At the dance studio, the older couple is trying its hands...or feet...at a slower number. The instructor comes over to Graham and Patty and says, "Here's your free evaluation, which is easy, because you both sort of have the same problem, which is rushing -- like, ahead of the music. I would strongly recommend group classes. You should be dancing with other people." Patty protests that she doesn't want to dance with anyone else, and that she thought the whole point of the class was that they do something together.

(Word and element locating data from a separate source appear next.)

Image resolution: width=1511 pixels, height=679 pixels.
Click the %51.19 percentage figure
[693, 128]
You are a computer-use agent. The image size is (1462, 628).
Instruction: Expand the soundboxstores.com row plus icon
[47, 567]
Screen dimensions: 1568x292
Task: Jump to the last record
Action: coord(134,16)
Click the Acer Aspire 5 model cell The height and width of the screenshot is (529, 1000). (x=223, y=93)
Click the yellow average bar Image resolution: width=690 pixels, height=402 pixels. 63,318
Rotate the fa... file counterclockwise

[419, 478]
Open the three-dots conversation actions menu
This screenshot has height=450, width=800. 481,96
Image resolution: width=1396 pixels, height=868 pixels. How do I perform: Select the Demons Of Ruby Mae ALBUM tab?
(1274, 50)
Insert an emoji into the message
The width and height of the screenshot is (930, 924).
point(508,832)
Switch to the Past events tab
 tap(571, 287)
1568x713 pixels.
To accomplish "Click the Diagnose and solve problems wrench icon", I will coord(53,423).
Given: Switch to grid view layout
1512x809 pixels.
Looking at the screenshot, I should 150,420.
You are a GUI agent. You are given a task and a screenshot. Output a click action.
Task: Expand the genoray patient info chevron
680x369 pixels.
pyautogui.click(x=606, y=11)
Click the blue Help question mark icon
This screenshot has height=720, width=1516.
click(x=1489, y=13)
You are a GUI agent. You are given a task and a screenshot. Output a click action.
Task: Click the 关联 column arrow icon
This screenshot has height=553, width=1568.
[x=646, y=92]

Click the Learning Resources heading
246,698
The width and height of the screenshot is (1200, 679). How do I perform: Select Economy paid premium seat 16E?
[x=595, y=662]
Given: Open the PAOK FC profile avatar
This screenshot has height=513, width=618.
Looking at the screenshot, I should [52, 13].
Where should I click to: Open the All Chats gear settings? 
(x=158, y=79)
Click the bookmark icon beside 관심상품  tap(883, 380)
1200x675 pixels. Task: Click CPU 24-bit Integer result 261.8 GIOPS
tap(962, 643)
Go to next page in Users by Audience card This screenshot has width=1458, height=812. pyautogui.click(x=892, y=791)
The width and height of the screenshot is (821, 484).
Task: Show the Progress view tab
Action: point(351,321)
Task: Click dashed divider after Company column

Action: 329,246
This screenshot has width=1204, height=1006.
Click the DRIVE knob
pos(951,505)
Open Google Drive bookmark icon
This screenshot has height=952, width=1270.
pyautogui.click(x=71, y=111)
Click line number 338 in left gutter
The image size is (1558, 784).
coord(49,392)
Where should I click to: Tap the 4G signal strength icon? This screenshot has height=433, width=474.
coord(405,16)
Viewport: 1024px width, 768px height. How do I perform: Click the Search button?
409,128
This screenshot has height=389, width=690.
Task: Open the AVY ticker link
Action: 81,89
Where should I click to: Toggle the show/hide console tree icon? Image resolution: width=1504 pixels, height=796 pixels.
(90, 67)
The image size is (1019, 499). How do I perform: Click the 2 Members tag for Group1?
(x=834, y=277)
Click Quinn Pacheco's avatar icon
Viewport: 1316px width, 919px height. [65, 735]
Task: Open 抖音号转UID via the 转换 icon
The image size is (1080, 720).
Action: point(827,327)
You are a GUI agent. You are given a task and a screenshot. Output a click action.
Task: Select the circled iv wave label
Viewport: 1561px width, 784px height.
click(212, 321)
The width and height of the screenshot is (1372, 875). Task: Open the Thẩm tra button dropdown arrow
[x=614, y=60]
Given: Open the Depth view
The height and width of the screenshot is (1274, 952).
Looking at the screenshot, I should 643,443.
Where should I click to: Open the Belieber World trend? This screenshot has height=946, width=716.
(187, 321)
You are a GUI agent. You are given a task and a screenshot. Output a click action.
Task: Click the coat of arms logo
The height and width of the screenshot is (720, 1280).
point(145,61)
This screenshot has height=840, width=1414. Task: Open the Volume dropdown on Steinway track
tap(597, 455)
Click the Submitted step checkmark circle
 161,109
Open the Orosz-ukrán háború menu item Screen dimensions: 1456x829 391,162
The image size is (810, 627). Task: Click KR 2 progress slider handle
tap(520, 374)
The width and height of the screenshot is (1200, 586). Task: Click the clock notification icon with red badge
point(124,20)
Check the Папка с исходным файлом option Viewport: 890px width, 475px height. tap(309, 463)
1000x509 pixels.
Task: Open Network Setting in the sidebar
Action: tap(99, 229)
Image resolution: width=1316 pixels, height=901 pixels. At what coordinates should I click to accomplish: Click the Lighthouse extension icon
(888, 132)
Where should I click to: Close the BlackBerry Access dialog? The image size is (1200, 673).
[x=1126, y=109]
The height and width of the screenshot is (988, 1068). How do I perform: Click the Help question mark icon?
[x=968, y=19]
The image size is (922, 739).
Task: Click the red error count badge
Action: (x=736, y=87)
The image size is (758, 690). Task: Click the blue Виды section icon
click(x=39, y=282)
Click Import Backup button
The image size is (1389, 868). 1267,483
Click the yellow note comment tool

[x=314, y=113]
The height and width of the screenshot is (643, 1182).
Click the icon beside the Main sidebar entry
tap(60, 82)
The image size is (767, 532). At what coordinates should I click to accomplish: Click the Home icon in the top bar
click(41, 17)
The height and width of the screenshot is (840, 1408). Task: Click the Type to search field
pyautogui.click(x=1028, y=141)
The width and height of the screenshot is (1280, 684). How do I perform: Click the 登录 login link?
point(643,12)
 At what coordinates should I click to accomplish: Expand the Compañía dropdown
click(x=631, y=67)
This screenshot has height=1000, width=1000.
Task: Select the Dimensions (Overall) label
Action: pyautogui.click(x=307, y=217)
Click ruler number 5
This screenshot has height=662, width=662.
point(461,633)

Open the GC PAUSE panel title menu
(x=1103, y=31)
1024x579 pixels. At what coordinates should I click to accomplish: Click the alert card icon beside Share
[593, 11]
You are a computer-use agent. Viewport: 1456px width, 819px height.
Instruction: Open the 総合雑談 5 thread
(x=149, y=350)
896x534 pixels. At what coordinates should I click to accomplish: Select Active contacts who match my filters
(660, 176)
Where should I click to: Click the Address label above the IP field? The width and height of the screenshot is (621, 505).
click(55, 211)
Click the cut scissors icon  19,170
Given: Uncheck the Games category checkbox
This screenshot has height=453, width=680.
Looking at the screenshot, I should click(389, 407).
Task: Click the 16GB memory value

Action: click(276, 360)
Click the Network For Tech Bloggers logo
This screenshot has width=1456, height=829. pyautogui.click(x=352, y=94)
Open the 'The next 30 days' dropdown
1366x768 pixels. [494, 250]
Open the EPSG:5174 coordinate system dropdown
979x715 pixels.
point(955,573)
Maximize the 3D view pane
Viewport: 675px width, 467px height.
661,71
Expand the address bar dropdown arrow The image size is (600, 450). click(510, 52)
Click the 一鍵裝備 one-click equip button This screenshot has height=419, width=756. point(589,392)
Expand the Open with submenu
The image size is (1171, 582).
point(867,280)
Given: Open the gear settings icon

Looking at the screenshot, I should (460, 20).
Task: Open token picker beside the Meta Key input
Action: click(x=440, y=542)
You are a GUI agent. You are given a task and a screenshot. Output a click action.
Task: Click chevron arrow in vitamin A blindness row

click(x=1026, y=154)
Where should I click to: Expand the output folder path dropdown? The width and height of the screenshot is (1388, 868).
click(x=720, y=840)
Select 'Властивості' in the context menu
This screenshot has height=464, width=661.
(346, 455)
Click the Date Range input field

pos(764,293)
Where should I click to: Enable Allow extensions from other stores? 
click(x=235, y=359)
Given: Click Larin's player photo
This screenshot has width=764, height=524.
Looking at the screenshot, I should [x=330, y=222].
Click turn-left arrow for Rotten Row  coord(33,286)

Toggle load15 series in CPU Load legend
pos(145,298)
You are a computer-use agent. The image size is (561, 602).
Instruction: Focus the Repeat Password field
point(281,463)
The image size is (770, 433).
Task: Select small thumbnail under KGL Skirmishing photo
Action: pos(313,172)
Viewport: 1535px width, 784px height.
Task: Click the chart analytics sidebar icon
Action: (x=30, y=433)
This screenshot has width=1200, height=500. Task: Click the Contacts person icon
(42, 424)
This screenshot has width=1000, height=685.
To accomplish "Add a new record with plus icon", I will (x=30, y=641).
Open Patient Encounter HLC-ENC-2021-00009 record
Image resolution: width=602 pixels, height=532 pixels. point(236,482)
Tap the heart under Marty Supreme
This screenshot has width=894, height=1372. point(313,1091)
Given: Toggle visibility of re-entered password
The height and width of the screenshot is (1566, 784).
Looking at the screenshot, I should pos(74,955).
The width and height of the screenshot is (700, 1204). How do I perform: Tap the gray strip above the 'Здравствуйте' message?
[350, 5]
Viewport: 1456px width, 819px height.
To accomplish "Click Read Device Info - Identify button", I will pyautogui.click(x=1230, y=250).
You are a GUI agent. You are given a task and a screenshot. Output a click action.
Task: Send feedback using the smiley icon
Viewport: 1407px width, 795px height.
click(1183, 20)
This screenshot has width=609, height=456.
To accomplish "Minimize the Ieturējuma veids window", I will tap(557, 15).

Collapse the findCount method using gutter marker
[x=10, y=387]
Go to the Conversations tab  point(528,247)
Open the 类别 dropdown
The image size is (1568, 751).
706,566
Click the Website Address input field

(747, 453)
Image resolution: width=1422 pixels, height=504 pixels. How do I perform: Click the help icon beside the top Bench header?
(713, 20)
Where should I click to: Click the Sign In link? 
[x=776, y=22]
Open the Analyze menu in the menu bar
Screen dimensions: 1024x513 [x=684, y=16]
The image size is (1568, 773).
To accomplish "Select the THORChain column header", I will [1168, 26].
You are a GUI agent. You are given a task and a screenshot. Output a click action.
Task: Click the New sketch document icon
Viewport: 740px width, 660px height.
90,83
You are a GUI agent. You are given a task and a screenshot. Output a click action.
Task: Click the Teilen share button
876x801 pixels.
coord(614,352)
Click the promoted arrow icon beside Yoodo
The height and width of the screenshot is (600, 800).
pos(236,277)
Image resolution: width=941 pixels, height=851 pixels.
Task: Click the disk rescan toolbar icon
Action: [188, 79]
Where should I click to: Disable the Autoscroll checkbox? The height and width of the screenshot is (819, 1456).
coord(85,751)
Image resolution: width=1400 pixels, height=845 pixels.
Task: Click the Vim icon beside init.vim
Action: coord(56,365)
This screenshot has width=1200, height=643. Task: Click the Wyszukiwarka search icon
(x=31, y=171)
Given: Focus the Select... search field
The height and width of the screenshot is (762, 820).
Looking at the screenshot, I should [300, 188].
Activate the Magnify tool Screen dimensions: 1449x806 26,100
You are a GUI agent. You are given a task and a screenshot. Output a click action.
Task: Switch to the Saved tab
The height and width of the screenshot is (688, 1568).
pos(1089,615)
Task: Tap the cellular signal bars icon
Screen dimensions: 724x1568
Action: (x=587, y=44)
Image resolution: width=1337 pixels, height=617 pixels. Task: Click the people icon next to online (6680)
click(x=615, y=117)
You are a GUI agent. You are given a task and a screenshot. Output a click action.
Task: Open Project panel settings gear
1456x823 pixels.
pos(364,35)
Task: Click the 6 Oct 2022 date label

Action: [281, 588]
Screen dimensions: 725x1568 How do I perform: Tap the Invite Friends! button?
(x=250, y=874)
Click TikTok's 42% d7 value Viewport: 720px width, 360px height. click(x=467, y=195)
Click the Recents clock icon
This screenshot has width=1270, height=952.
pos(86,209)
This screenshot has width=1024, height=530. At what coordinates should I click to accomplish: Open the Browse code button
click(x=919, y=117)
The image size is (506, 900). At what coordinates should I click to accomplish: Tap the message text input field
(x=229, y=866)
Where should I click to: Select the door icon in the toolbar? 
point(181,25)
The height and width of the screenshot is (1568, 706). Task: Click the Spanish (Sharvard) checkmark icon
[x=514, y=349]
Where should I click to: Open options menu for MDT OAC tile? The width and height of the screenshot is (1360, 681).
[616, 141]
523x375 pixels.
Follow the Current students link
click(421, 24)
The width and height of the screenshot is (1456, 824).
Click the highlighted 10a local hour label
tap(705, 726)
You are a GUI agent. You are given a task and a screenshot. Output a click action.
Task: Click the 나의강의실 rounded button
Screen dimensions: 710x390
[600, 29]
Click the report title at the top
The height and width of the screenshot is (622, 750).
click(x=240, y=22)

Graham tentatively backs up the teacher's assessment, and Patty angrily gets up and snorts, "He won't admit it, but he's dying to dance with other people." She walks a few paces away and turns her back, crossing her arms, and Graham reminds her that the class was Patty's idea, and that he "didn't want to dance with anybody." Since they're both standing now, and facing each other bitterly, the instructor leads them together, and tells them that the rhythm can't be too fast, nor too slow, and that they have to have the confidence to take the steps. Do you think she's only talking about dancing here? Because I'm not sure.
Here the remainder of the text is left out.